No pude reprimir un grito de alegría.

—Señorito Davy —dijo, apretándome la mano en la suya rugosa—, usted fue el primero que me habló de ella. Gracias, señorito. Era formal. La amarga experiencia le enseñó dónde tenía que vigilar y lo que tenía que hacer. Lo cumplió, y que Dios la bendiga. Llegó apresurada y pálida, mientras Emily dormía.
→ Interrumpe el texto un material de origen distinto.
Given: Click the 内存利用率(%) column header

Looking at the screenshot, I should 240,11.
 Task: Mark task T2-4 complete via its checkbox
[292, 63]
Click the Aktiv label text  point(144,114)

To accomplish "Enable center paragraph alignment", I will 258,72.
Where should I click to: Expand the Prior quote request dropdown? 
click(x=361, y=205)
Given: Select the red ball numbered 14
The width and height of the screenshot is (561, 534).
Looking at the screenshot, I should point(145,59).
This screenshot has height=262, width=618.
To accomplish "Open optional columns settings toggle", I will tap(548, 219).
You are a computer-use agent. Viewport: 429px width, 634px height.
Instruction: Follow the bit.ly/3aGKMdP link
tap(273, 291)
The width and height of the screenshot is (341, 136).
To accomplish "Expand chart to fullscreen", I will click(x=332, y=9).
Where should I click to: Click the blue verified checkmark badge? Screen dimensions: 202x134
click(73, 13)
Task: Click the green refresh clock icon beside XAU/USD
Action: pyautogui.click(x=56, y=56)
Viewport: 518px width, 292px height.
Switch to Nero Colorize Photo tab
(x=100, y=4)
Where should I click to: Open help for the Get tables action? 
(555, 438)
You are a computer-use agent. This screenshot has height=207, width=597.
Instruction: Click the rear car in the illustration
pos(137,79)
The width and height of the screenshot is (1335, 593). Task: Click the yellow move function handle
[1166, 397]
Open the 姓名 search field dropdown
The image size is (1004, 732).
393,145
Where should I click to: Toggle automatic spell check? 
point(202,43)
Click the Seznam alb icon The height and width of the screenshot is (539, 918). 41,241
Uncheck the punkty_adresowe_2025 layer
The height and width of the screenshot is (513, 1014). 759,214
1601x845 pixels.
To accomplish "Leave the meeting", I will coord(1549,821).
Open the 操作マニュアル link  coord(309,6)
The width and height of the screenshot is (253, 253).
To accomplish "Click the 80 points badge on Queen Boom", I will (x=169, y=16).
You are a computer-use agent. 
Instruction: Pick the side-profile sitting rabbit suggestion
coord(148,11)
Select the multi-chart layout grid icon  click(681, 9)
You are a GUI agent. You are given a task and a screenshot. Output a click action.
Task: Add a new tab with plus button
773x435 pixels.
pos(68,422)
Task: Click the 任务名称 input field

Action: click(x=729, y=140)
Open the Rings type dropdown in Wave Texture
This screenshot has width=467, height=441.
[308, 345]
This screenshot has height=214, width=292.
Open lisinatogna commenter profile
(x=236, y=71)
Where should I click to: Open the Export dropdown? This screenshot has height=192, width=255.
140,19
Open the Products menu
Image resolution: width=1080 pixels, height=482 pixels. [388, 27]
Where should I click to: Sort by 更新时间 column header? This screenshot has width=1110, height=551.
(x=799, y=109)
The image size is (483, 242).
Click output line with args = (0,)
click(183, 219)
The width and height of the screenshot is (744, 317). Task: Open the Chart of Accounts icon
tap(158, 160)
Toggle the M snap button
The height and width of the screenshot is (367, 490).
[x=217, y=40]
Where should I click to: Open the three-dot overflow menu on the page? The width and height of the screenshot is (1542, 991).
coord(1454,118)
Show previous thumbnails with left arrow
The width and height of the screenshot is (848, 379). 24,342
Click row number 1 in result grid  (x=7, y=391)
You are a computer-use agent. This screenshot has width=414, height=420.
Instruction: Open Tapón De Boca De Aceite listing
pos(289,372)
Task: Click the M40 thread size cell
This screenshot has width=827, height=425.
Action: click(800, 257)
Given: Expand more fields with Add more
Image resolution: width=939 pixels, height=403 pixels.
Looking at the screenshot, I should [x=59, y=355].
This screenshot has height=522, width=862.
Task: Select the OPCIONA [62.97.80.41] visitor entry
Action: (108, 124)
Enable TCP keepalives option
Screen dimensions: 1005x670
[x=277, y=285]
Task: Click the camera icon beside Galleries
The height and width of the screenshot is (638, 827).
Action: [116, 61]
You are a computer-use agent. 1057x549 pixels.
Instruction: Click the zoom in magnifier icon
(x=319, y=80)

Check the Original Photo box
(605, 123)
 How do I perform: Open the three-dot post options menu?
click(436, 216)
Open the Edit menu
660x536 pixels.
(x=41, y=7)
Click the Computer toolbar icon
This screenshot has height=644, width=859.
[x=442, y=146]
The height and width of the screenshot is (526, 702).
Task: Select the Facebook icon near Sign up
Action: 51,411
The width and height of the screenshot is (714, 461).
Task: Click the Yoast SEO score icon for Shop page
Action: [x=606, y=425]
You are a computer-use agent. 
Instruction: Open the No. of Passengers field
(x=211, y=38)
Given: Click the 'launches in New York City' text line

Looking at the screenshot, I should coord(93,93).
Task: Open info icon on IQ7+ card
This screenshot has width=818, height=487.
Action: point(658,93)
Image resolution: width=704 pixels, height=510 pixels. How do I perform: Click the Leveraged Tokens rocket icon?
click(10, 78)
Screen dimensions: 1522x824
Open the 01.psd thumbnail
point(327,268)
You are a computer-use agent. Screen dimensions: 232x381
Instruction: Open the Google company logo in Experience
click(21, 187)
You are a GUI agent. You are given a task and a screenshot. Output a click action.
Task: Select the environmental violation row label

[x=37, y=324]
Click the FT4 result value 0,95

Le dijo: «Aléjate de este antro y sígueme». Los que pertenecían a la casa quisieron detenerlas; pero era lo mismo que si hubieran intentado detener el mar. «¡Alejaos de mí —dijo—; soy el fantasma que vengo a arrancarla del sepulcro que tiene abierto a sus pies!». Le dijo a Emily que me había visto y que sabía que la quería y que la había perdonado. La envolvió rápidamente en sus vestidos y la cogió, desmayada y temblorosa, en sus brazos. No hacía ningún caso de lo que le decían, como si no hubiese tenido oídos. Pasó por entre ellos, sosteniendo a mi hija y sin pensar más que en ella, y la sacó sana y salva de aquel antro en medio de la noche.